● Material to process:
════
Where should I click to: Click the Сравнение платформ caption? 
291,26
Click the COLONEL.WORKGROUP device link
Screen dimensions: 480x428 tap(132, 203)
════
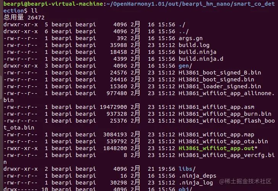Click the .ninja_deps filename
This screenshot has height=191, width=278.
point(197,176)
════
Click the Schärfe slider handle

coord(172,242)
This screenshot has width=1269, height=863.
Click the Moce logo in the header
════
● Task requirements: Copy out the records from the line containing "Click the Schärfe slider handle" through the line containing "Click the Moce logo in the header", word for word.

● Worked solution:
Click the Schärfe slider handle

coord(172,242)
This screenshot has width=1269, height=863.
Click the Moce logo in the header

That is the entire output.